Così, sarei sempre un essere umano giovanissimo come miliardi prima, un bambino che adori ridere e che ami giocare, che si lasci spesso cullare dai sogni e che vorrebbe viaggiare in tutto il mondo. Tuttavia, per chi guarda e rapidamente trae le sue conclusioni da un istante all’altro divengo anche un africano e un negro, un mulatto e uno straniero.
Figuriamoci, quindi, che nel tempo le cose non cambino di molto, tutt’altro, e che veda aggiungersi alla distorta immagine riflessa nello specchio ingannevole del mio paese altri aggettivi o caratteristiche fuorvianti.
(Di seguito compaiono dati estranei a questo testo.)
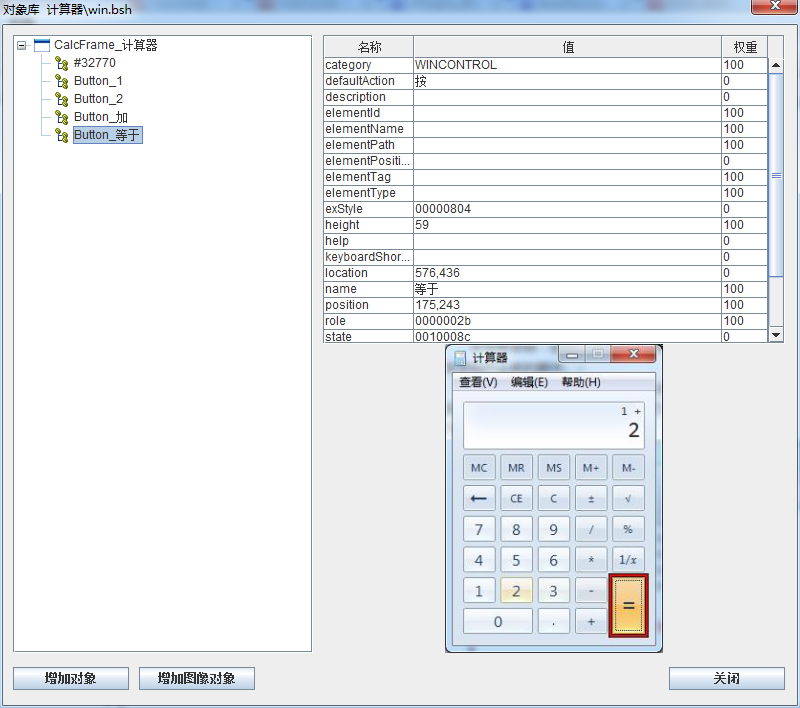Click the value cell of the height row
Image resolution: width=800 pixels, height=708 pixels.
[566, 225]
Perciò mettiamo che agli occhi dei passanti diventi perfino un immigrato e un extracomunitario, un clandestino e un invasore, uno che viene qui per rubare e abusare delle donne, per vendere droga e per vivere alle spalle della loro nazione.
Che è pure la mia…
Assurdo, non è così?
Infatti, da fuori di testa.
Immaginate che trascorrano altri anni e che agli indizi necessari a rendere colpevole il mio aspetto fino a prova contraria se ne uniscano altri di natura grottesca.
Come islamico e terrorista, maschilista e desideroso di cancellare la cultura tradizionale.
Che è anche la mia…
Folle, vero?
Già, davvero pazzesco.
Difatti, mettiamo abbia superato i cinquanta ma che, malgrado il mio sforzo, tra storie e libri, spettacoli e attivismo, nonché quello ben più significativo di tanti altri, il razzismo sia ancora ovunque.
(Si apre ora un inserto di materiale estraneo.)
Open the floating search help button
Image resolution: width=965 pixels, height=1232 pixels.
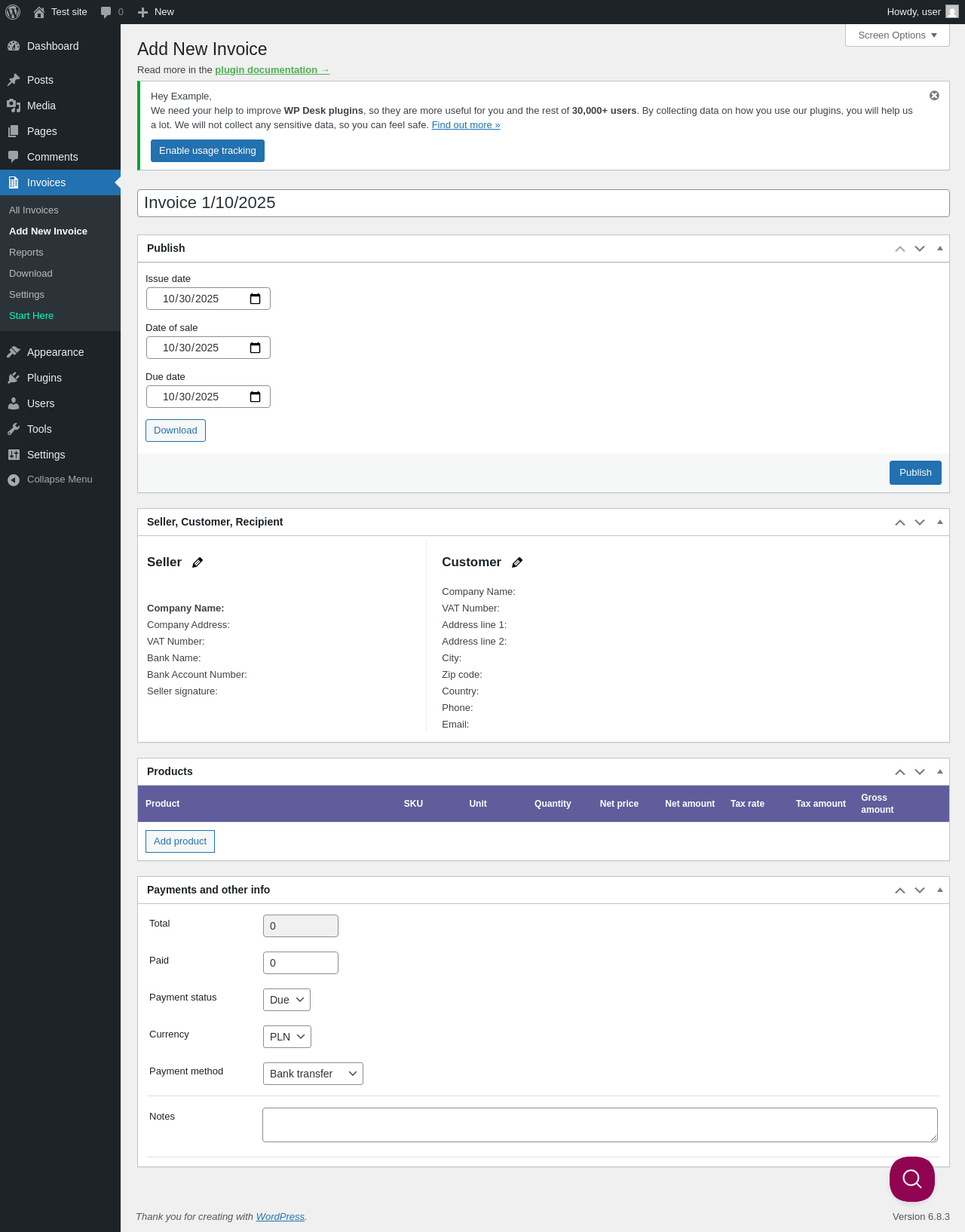click(x=912, y=1179)
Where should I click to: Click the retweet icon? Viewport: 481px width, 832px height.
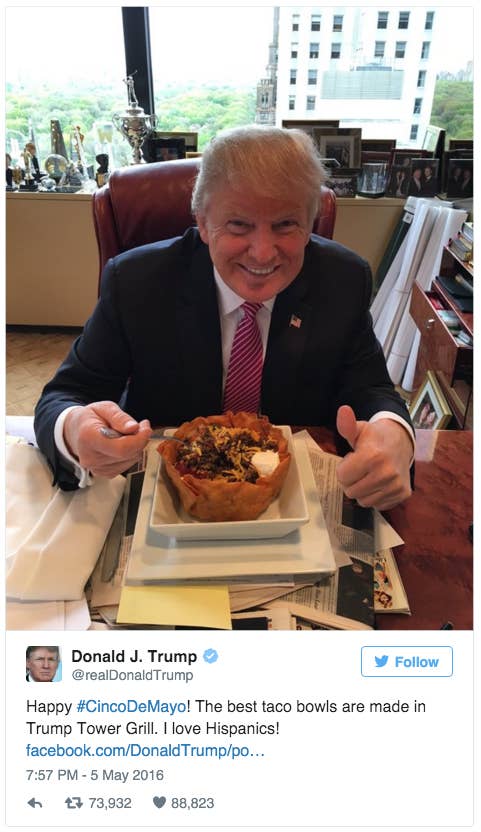(x=74, y=803)
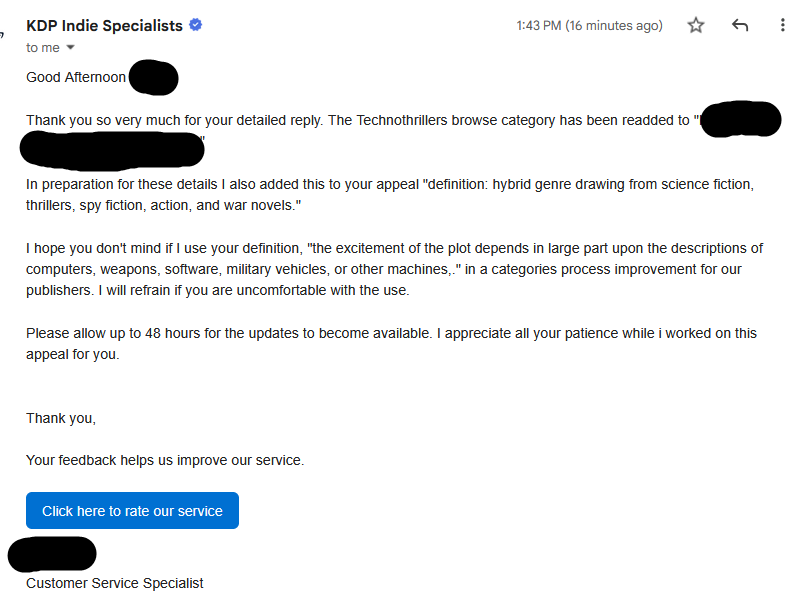Click sender name KDP Indie Specialists
The width and height of the screenshot is (804, 593).
(x=104, y=26)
Nondimeno, avevo consigliato di chiudere gli occhi e di starmi vicino, giusto?
Fatelo ancora per qualche attimo, per favore, datemi la mano e facciamo insieme un salto in avanti, laggiù, oltre l’orizzonte che riusciamo appena a sfiorare con i nostri cuori e e raggiungiamo la gente che è stata capace finalmente di eliminare dallo sguardo il velenoso abbaglio.
Coraggio, restatemi accanto, perché adesso viene il bello. Avviciniamoci al primo umano a portata di carezza. Salutiamolo come cortesia richiede e poi chiediamogli come hanno fatto a smettere di discriminare le persone in base a un’inezia come la maggiore presenza di melanina nella cute.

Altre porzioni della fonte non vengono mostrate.